Roy M. Poses MD said...

To the anonymous commentator who posted on 3 August - if you read my post carefully, you will see that I was not acting as "judge and jury" for Dr Polly. My main point was that the data that came out in his case suggest that the "key opinion leaders" are well-paid as consultants by the drug, device, and biotech industry for consulting that supports marketing and advocacy, not just and probably more than consulting about scientific, technical and clinical questions. This is further evidence that the financial relationships among academic physicians and other "key opinion leaders" and health care corporations may distort education, research and health care advocacy in favor of the corporations' interests.
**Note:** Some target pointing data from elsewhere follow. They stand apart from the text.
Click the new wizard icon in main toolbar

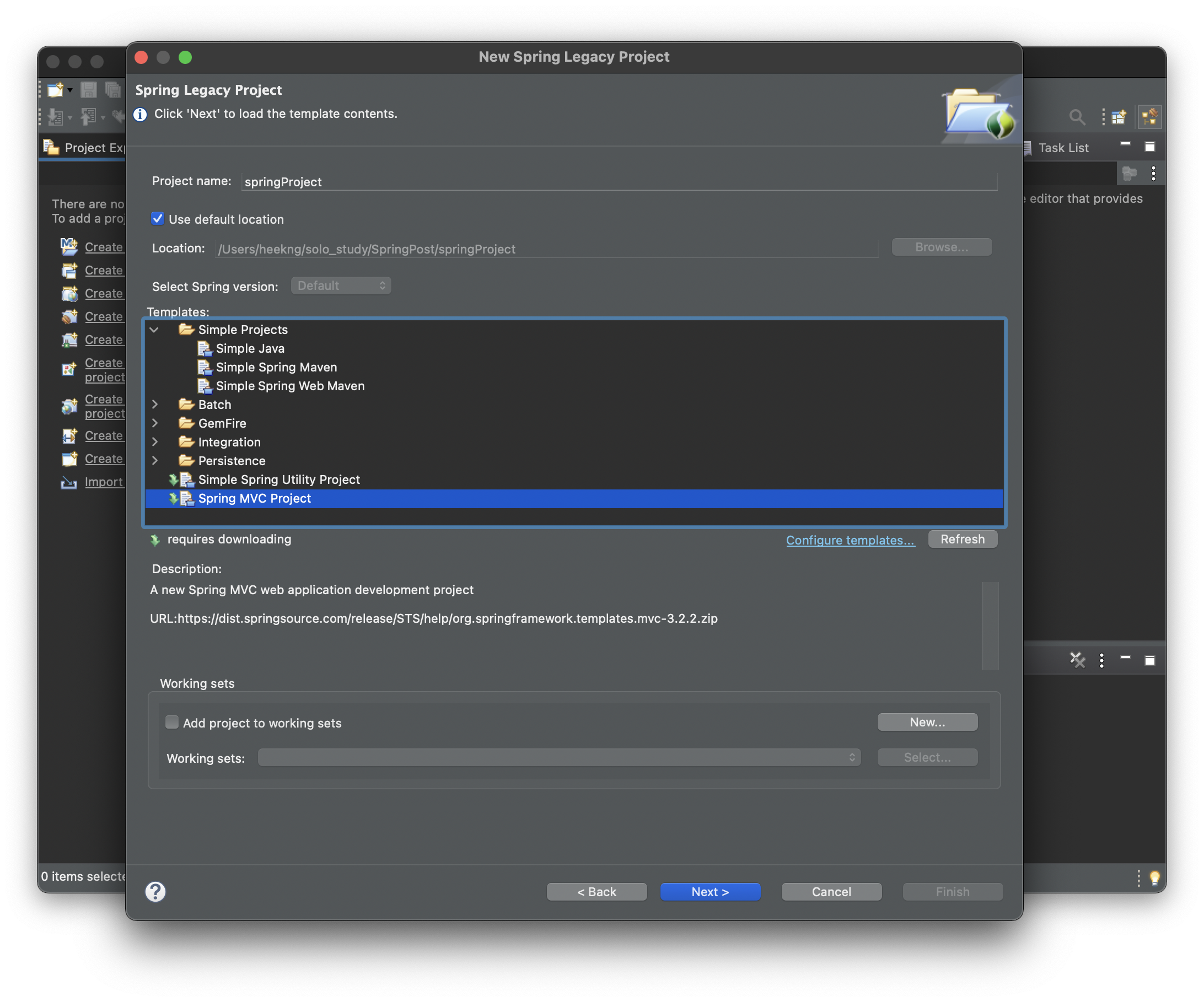(56, 90)
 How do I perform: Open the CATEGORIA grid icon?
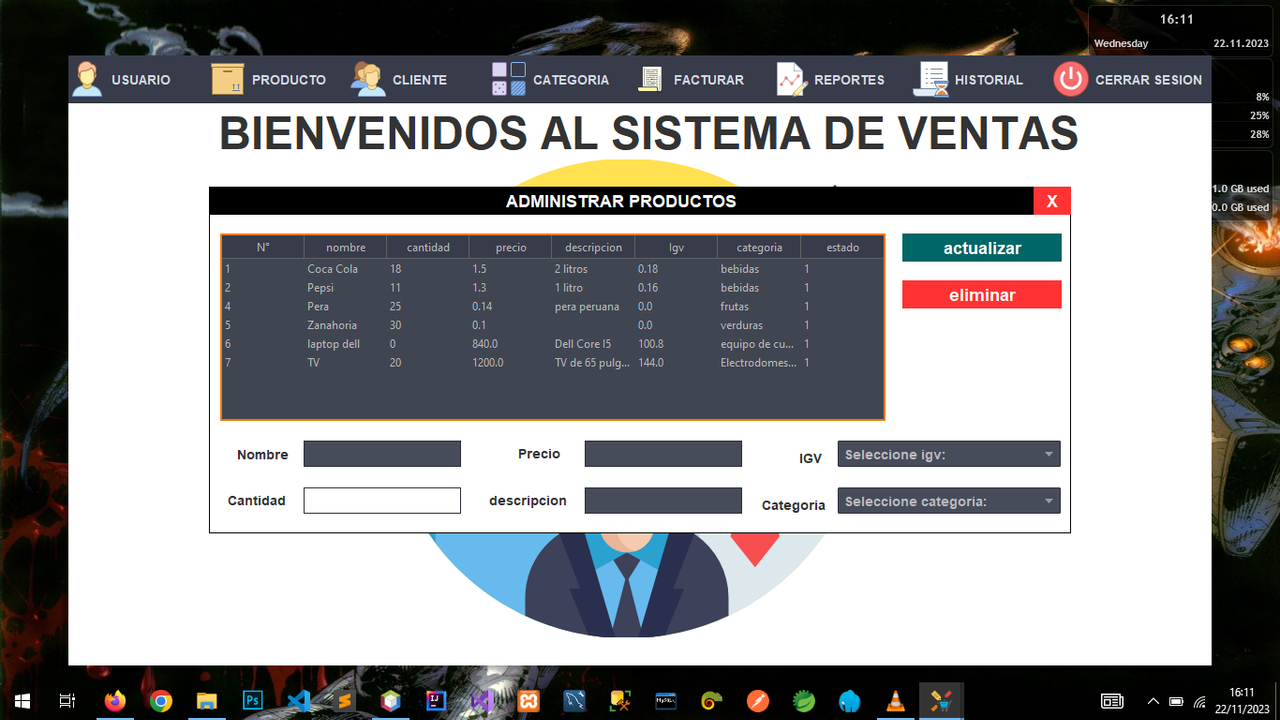pos(508,79)
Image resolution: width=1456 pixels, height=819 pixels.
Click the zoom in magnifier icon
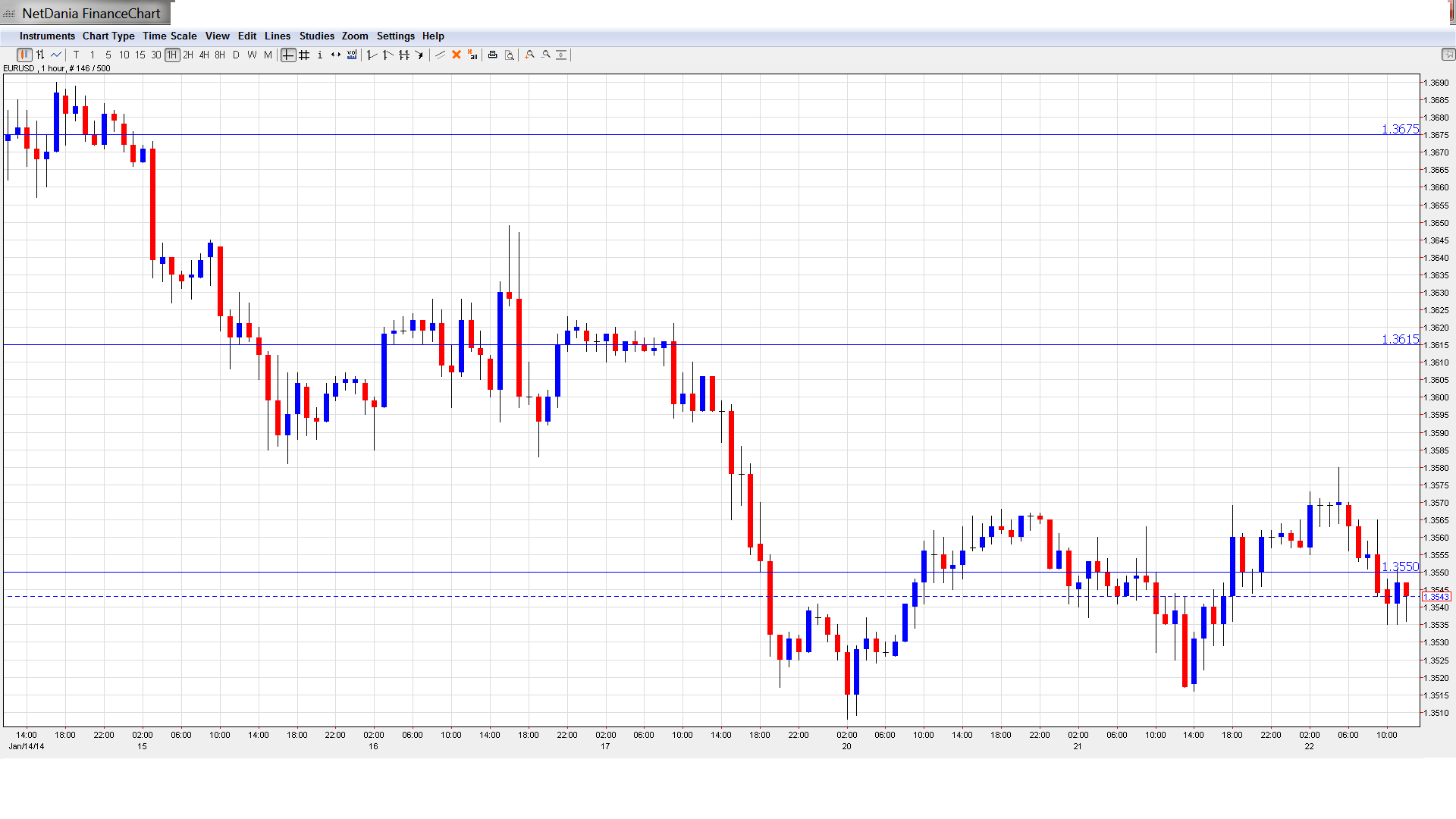(x=530, y=55)
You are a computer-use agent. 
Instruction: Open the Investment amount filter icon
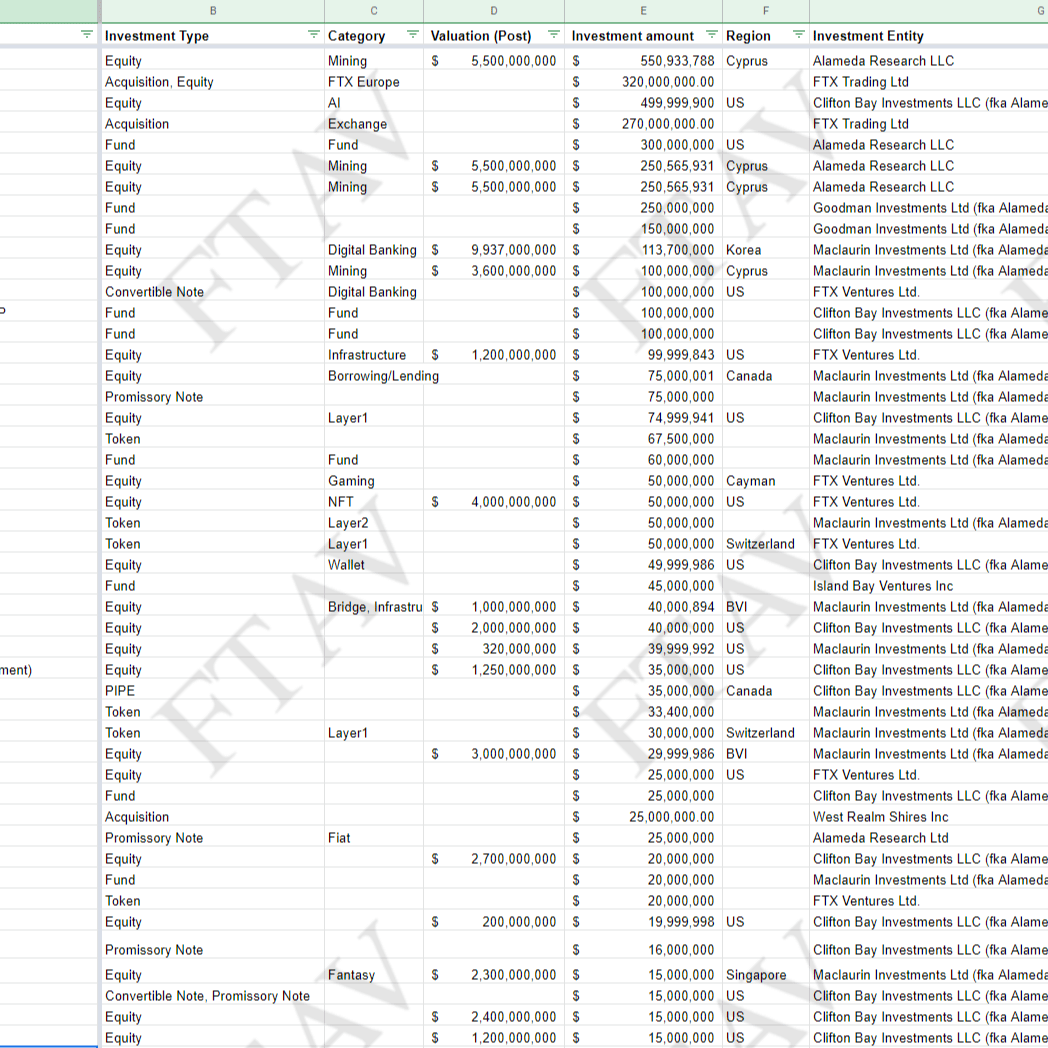click(712, 35)
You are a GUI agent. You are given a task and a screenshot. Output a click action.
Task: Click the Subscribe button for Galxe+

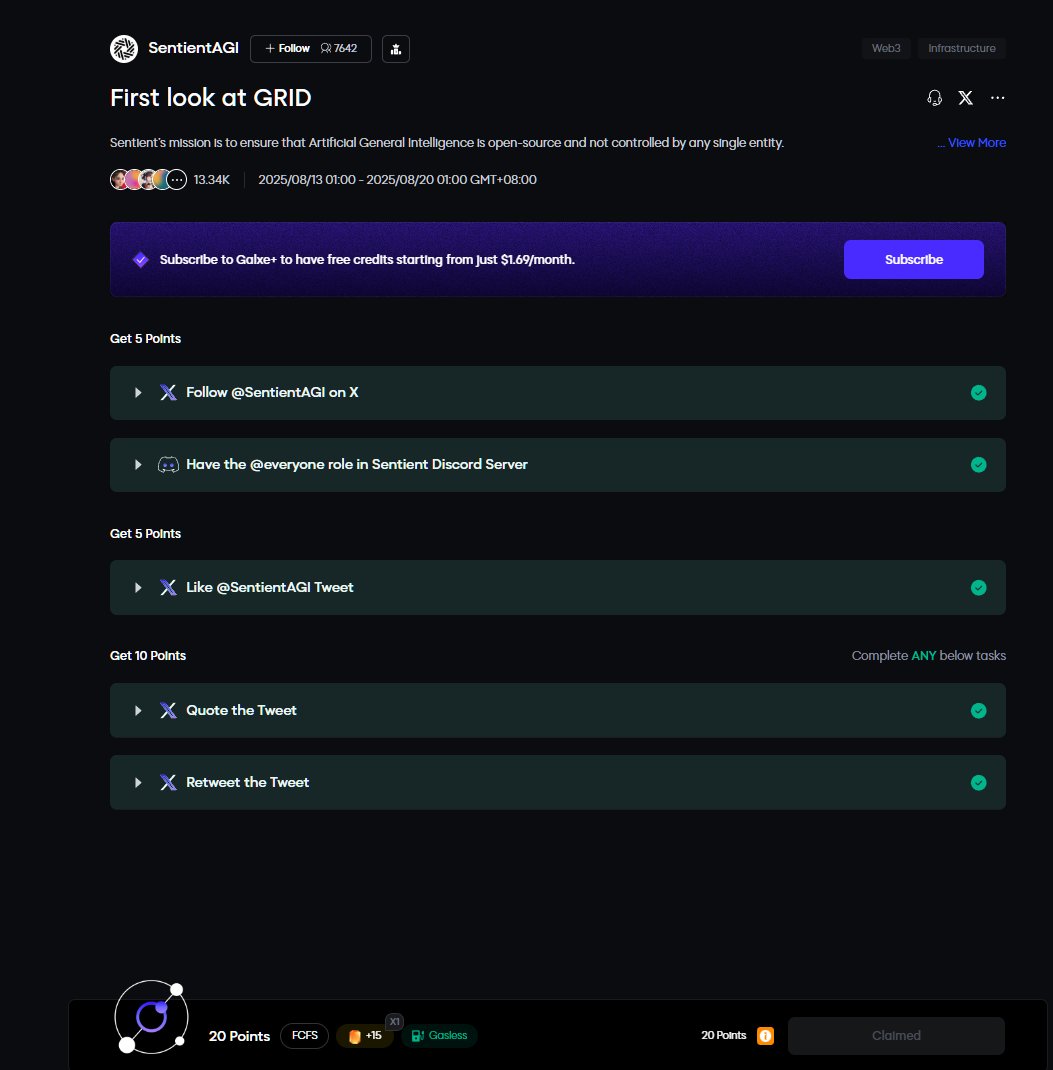click(x=913, y=259)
Dr Polly hasn't called me, and certainly hasn't invited me to visit him and observe his day to day activities. I did listen to the interview with him on Minnesota Public Radio:

I am sure he is a dedicated physician, and works hard to help his patients. However, nothing he said refuted the idea that his consulting for Medtronic had the effect of advancing the company's marketing and policy interests.

J said...

All I know is that this man is an amazing doctor who has performed surgeries on my uncle over the past 3 years that I don't believe anyone else could have done (it's a long story). I and my family trust him implicitly and I have to say that I don't really care how much money he is making. Did you see how much money professional athletes are making now days? And for what?

Go ahead and blast me, I don't have any rationale to back this up, but my uncle is alive and walking because of this man.